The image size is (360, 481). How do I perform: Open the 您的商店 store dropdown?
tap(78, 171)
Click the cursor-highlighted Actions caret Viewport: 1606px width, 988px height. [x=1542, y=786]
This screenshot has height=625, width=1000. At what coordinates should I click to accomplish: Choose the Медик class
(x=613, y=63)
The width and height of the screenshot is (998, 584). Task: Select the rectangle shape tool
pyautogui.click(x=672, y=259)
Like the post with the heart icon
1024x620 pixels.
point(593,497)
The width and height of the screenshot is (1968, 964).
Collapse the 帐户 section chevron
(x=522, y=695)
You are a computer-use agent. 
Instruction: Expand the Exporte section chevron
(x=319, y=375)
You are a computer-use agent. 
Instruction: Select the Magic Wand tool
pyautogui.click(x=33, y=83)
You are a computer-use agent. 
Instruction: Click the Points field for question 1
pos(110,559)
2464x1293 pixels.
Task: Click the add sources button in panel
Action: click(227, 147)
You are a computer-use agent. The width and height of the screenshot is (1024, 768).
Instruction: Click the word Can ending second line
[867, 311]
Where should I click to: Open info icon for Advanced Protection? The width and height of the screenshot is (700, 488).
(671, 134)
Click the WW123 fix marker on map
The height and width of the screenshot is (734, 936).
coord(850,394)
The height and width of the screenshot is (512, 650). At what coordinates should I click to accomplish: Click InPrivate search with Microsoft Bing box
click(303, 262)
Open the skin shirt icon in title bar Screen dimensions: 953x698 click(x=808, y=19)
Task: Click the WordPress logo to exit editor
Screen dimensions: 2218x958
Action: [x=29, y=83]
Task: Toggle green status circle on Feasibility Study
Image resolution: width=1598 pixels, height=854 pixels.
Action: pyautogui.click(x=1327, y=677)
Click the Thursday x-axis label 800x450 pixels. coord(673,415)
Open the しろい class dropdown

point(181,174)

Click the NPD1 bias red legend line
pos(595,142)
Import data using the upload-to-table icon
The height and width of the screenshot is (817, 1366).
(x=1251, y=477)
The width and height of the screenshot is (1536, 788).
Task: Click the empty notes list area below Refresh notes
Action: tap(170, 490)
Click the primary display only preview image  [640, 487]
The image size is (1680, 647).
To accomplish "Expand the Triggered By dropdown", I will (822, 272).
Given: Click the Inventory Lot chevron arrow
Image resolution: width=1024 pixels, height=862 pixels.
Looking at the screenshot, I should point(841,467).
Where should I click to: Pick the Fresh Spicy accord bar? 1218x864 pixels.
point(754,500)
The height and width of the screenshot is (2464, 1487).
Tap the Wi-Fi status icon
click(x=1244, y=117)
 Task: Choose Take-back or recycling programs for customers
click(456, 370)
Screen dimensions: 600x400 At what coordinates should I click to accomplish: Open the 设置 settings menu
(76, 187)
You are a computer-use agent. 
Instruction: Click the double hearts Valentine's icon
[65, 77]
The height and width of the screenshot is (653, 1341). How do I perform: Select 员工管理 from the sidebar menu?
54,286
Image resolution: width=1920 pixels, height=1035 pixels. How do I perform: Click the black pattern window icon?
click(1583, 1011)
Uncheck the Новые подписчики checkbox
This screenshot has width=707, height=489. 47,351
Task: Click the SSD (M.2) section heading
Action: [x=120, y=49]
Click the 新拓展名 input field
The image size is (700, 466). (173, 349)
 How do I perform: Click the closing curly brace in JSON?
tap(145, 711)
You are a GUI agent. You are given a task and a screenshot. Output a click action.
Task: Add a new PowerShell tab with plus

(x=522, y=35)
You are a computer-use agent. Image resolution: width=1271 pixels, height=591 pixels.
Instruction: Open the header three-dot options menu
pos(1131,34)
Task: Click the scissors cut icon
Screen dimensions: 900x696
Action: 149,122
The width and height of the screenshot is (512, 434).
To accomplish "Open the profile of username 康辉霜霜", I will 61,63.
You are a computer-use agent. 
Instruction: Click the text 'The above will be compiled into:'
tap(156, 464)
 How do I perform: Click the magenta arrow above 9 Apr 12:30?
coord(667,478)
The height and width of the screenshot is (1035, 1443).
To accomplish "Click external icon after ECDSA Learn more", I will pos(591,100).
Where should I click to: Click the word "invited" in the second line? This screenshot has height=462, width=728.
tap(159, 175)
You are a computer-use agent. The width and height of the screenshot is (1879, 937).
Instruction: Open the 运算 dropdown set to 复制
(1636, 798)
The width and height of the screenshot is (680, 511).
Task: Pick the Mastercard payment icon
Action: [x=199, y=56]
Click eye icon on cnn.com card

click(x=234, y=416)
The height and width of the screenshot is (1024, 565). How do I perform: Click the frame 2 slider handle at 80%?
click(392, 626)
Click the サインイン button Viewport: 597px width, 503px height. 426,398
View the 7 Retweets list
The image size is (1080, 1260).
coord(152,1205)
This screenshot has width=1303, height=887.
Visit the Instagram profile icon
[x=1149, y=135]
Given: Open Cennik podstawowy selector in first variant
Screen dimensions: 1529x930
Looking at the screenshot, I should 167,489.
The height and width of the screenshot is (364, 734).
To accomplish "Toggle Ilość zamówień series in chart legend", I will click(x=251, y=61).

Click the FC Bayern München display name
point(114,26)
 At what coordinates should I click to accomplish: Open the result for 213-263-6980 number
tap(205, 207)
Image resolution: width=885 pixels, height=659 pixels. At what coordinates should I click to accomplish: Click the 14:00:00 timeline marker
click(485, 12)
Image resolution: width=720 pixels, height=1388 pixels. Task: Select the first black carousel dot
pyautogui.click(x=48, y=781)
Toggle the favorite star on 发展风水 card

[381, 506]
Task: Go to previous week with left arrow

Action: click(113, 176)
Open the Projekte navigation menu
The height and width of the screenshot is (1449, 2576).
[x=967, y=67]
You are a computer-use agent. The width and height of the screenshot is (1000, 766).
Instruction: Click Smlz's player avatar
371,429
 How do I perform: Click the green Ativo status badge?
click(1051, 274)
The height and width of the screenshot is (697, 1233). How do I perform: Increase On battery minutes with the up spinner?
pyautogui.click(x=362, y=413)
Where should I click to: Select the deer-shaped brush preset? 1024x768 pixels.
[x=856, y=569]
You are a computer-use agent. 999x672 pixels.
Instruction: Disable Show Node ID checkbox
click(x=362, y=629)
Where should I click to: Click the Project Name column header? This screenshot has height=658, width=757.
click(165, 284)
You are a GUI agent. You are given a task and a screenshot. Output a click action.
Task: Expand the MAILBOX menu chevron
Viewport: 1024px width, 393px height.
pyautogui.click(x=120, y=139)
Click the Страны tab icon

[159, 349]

════

--- Work task ---
Print the data word for word.

--- Task result ---
The image size is (360, 481). How do I perform: Open the 您的商店 store dropdown?
tap(78, 171)
Click the cursor-highlighted Actions caret Viewport: 1606px width, 988px height. [x=1542, y=786]
This screenshot has height=625, width=1000. At what coordinates should I click to accomplish: Choose the Медик class
(x=613, y=63)
The width and height of the screenshot is (998, 584). Task: Select the rectangle shape tool
pyautogui.click(x=672, y=259)
Like the post with the heart icon
1024x620 pixels.
point(593,497)
The width and height of the screenshot is (1968, 964).
Collapse the 帐户 section chevron
(x=522, y=695)
You are a computer-use agent. 
Instruction: Expand the Exporte section chevron
(x=319, y=375)
You are a computer-use agent. 
Instruction: Select the Magic Wand tool
pyautogui.click(x=33, y=83)
You are a computer-use agent. 
Instruction: Click the Points field for question 1
pos(110,559)
2464x1293 pixels.
Task: Click the add sources button in panel
Action: click(227, 147)
You are a computer-use agent. The width and height of the screenshot is (1024, 768).
Instruction: Click the word Can ending second line
[867, 311]
Where should I click to: Open info icon for Advanced Protection? The width and height of the screenshot is (700, 488).
(671, 134)
Click the WW123 fix marker on map
The height and width of the screenshot is (734, 936).
coord(850,394)
The height and width of the screenshot is (512, 650). At what coordinates should I click to accomplish: Click InPrivate search with Microsoft Bing box
click(303, 262)
Open the skin shirt icon in title bar Screen dimensions: 953x698 click(x=808, y=19)
Task: Click the WordPress logo to exit editor
Screen dimensions: 2218x958
Action: [x=29, y=83]
Task: Toggle green status circle on Feasibility Study
Image resolution: width=1598 pixels, height=854 pixels.
Action: pyautogui.click(x=1327, y=677)
Click the Thursday x-axis label 800x450 pixels. coord(673,415)
Open the しろい class dropdown

point(181,174)

Click the NPD1 bias red legend line
pos(595,142)
Import data using the upload-to-table icon
The height and width of the screenshot is (817, 1366).
(x=1251, y=477)
The width and height of the screenshot is (1536, 788).
Task: Click the empty notes list area below Refresh notes
Action: tap(170, 490)
Click the primary display only preview image  [640, 487]
The image size is (1680, 647).
To accomplish "Expand the Triggered By dropdown", I will (822, 272).
Given: Click the Inventory Lot chevron arrow
Image resolution: width=1024 pixels, height=862 pixels.
Looking at the screenshot, I should point(841,467).
Where should I click to: Pick the Fresh Spicy accord bar? 1218x864 pixels.
point(754,500)
The height and width of the screenshot is (2464, 1487).
Tap the Wi-Fi status icon
click(x=1244, y=117)
 Task: Choose Take-back or recycling programs for customers
click(456, 370)
Screen dimensions: 600x400 At what coordinates should I click to accomplish: Open the 设置 settings menu
(76, 187)
You are a computer-use agent. 
Instruction: Click the double hearts Valentine's icon
[65, 77]
The height and width of the screenshot is (653, 1341). How do I perform: Select 员工管理 from the sidebar menu?
54,286
Image resolution: width=1920 pixels, height=1035 pixels. How do I perform: Click the black pattern window icon?
click(1583, 1011)
Uncheck the Новые подписчики checkbox
This screenshot has width=707, height=489. 47,351
Task: Click the SSD (M.2) section heading
Action: [x=120, y=49]
Click the 新拓展名 input field
The image size is (700, 466). (173, 349)
 How do I perform: Click the closing curly brace in JSON?
tap(145, 711)
You are a GUI agent. You are given a task and a screenshot. Output a click action.
Task: Add a new PowerShell tab with plus

(x=522, y=35)
You are a computer-use agent. Image resolution: width=1271 pixels, height=591 pixels.
Instruction: Open the header three-dot options menu
pos(1131,34)
Task: Click the scissors cut icon
Screen dimensions: 900x696
Action: 149,122
The width and height of the screenshot is (512, 434).
To accomplish "Open the profile of username 康辉霜霜", I will 61,63.
You are a computer-use agent. 
Instruction: Click the text 'The above will be compiled into:'
tap(156, 464)
 How do I perform: Click the magenta arrow above 9 Apr 12:30?
coord(667,478)
The height and width of the screenshot is (1035, 1443).
To accomplish "Click external icon after ECDSA Learn more", I will pos(591,100).
Where should I click to: Click the word "invited" in the second line? This screenshot has height=462, width=728.
tap(159, 175)
You are a computer-use agent. The width and height of the screenshot is (1879, 937).
Instruction: Open the 运算 dropdown set to 复制
(1636, 798)
The width and height of the screenshot is (680, 511).
Task: Pick the Mastercard payment icon
Action: [x=199, y=56]
Click eye icon on cnn.com card

click(x=234, y=416)
The height and width of the screenshot is (1024, 565). How do I perform: Click the frame 2 slider handle at 80%?
click(392, 626)
Click the サインイン button Viewport: 597px width, 503px height. 426,398
View the 7 Retweets list
The image size is (1080, 1260).
coord(152,1205)
This screenshot has width=1303, height=887.
Visit the Instagram profile icon
[x=1149, y=135]
Given: Open Cennik podstawowy selector in first variant
Screen dimensions: 1529x930
Looking at the screenshot, I should 167,489.
The height and width of the screenshot is (364, 734).
To accomplish "Toggle Ilość zamówień series in chart legend", I will click(x=251, y=61).

Click the FC Bayern München display name
point(114,26)
 At what coordinates should I click to accomplish: Open the result for 213-263-6980 number
tap(205, 207)
Image resolution: width=885 pixels, height=659 pixels. At what coordinates should I click to accomplish: Click the 14:00:00 timeline marker
click(485, 12)
Image resolution: width=720 pixels, height=1388 pixels. Task: Select the first black carousel dot
pyautogui.click(x=48, y=781)
Toggle the favorite star on 发展风水 card

[381, 506]
Task: Go to previous week with left arrow

Action: click(113, 176)
Open the Projekte navigation menu
The height and width of the screenshot is (1449, 2576).
[x=967, y=67]
You are a computer-use agent. The width and height of the screenshot is (1000, 766).
Instruction: Click Smlz's player avatar
371,429
 How do I perform: Click the green Ativo status badge?
click(1051, 274)
The height and width of the screenshot is (697, 1233). How do I perform: Increase On battery minutes with the up spinner?
pyautogui.click(x=362, y=413)
Where should I click to: Select the deer-shaped brush preset? 1024x768 pixels.
[x=856, y=569]
You are a computer-use agent. 999x672 pixels.
Instruction: Disable Show Node ID checkbox
click(x=362, y=629)
Where should I click to: Click the Project Name column header? This screenshot has height=658, width=757.
click(165, 284)
You are a GUI agent. You are given a task and a screenshot. Output a click action.
Task: Expand the MAILBOX menu chevron
Viewport: 1024px width, 393px height.
pyautogui.click(x=120, y=139)
Click the Страны tab icon

[159, 349]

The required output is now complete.